Brent crude futures slid 77 cents, or 1.2%, to $63.64 a barrel at 0736 GMT, after jumping 6% overnight.
U.S. West Texas Intermediate (WTI) crude futures dropped by 87 cents, or 1.4%, to $60.31 a barrel, after climbing 5.9% overnight.
Both benchmarks fell over 2% earlier in the session.
“Oil is shifting lower, and in addition to lockdown woes, the slow uptake in Chinese buying, evidence of rising Iranian exports and clear signals that the physical market was not reflecting the futures market continues to cloud the near term viewfinder,” said Stephen Innes, chief markets strategist at Axi.

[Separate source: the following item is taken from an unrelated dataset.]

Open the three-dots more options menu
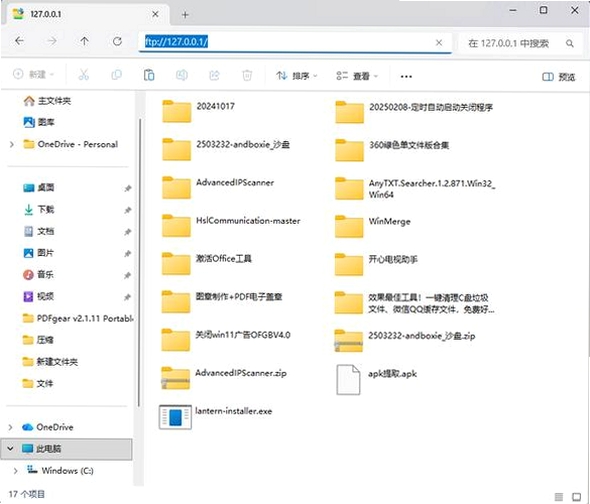The width and height of the screenshot is (590, 504). pos(406,76)
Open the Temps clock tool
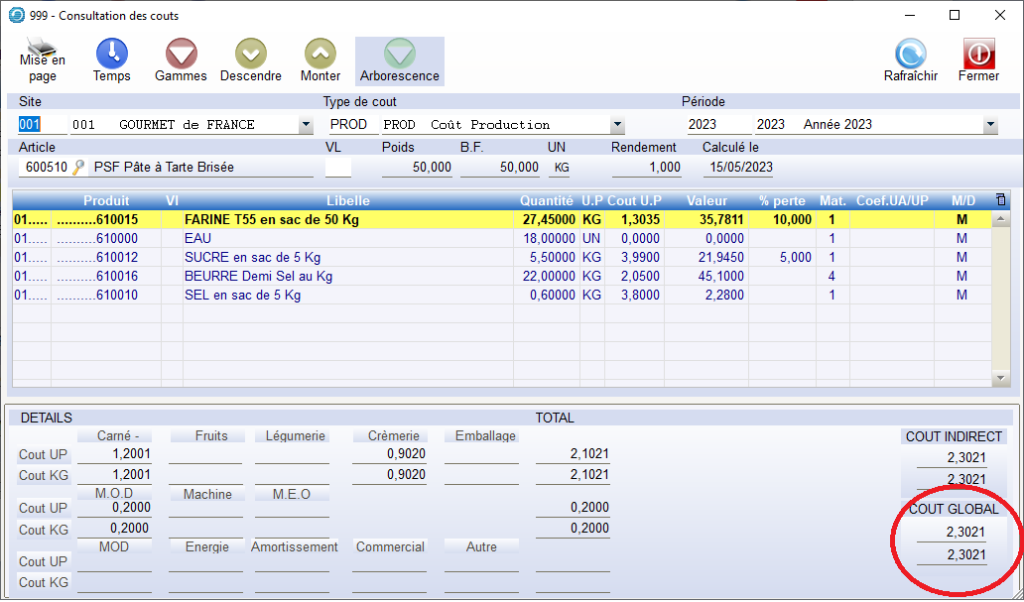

Prices, which tumbled earlier in the week on worries about tighter pandemic curbs in Europe and vaccine delays stalling fuel demand growth, sharply reversed on Wednesday on news of the grounding in the Suez Canal, potentially blocking 10 tankers carrying 13 million barrels of oil.
Dozens of ships were in the five waiting zones for passage through the nearly 200 km (120 mile) canal, with more approaching the area.
“The longer this disruption lasts the more likely we see refiners (and) buyers having to turn to the spot market to ensure supply from elsewhere,” ING Economics said, adding that shipping companies faced a decision on whether to travel via the Cape of Good Hope in South Africa, causing delays.
The market was also helped on Wednesday by data showing U.S. gasoline demand improved and refinery run rates were picking up as well as data pointing to strong Euro zone economic activity this month. [EIA/S]
However, analysts said such supportive factors were likely to be overshadowed by growing concerns about global demand.
“As much as those factors were there, it doesn’t really erase the demand concerns questions that were asked earlier this week,” said Commonwealth Bank commodities analyst Vivek Dhar.
“And while the focus was on Europe, we also have rising COVID-19 cases in places like India and Brazil, developing economies which are really critical to the story for sustainable oil demand growth.”
India on Wednesday reported its highest one-day tally of new infections and deaths and said a new “double mutant” variant of the coronavirus had been found.
Given the persistent demand worries and falling prices, expectations are growing that the Organization of the Petroleum Exporting Countries and allies, together called OPEC+, will roll over their current supply curbs into May at a meeting scheduled for April 1, four OPEC+ sources told Reuters.
“Oil markets are unlikely to renew their upward momentum aggressively until OPEC+’s next meeting in early April, which should leave production cuts unchanged,” said Jeffrey Halley, senior market analyst at OANDA.